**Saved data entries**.

Segment Open

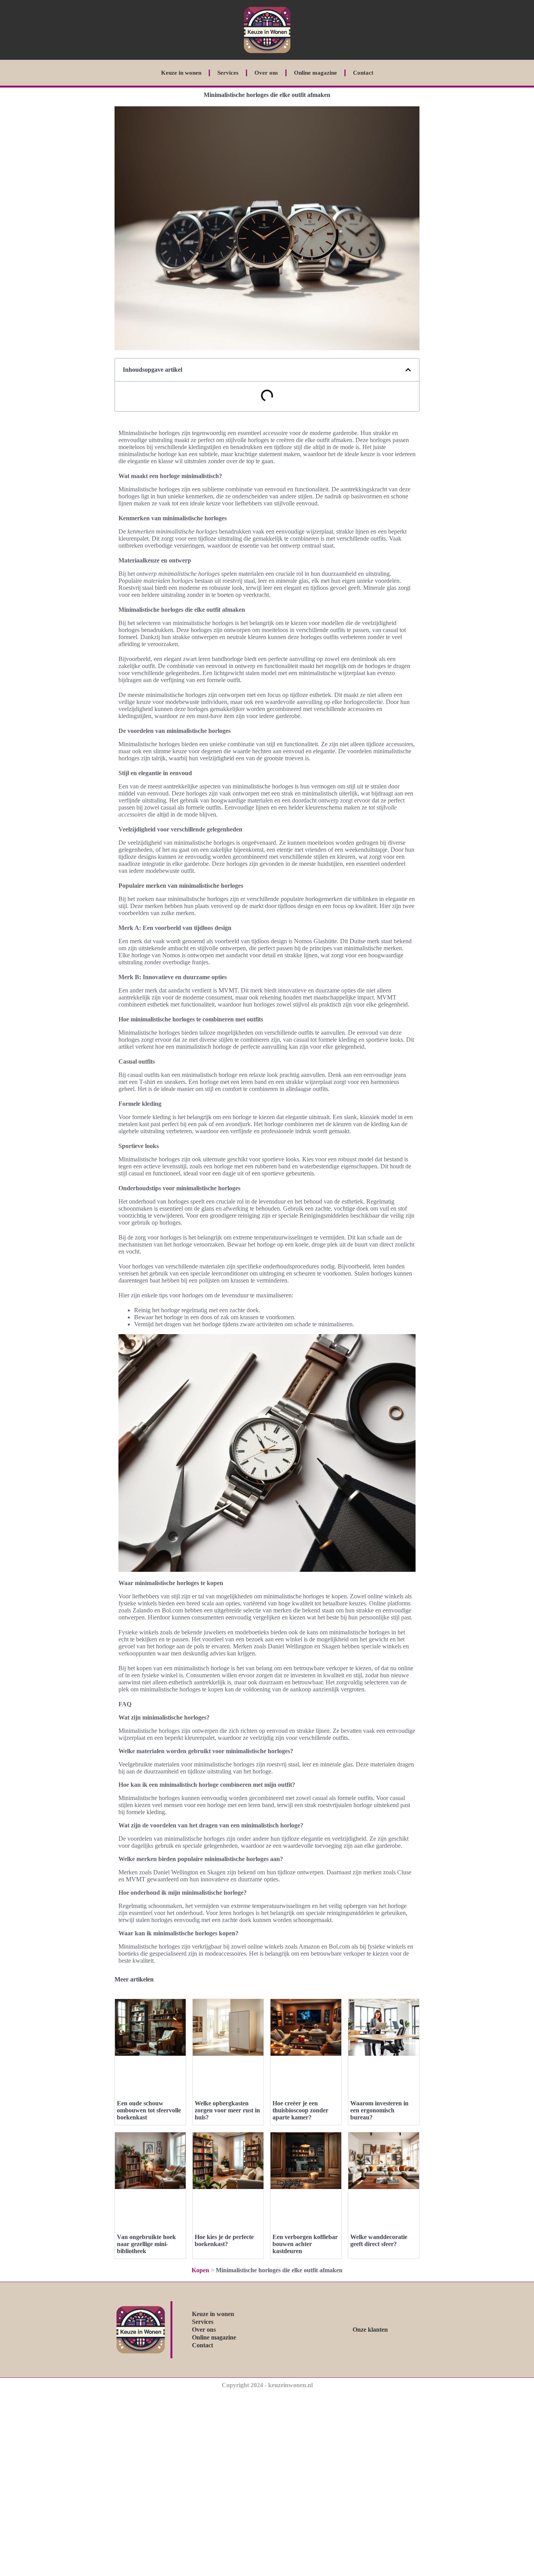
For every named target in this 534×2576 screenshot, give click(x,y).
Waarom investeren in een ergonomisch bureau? (379, 2110)
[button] (408, 370)
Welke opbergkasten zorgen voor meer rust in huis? (227, 2110)
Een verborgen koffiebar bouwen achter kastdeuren (305, 2244)
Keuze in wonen (181, 73)
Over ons (266, 73)
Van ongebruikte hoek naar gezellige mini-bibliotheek (146, 2244)
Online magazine (315, 73)
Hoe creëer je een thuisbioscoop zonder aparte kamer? (300, 2110)
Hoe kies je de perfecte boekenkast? (224, 2240)
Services (227, 73)
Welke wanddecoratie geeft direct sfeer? (378, 2240)
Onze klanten (370, 2329)
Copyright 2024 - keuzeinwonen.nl (267, 2385)
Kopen (200, 2270)
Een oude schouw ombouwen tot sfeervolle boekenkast (149, 2110)
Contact (363, 73)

Segment Closed

**PROBLEM STATEMENT**. Filter the data above down to lines with the word "boekenkast", and copy them.

**EXPECTED OUTPUT**.
Hoe kies je de perfecte boekenkast? (224, 2240)
Een oude schouw ombouwen tot sfeervolle boekenkast (149, 2110)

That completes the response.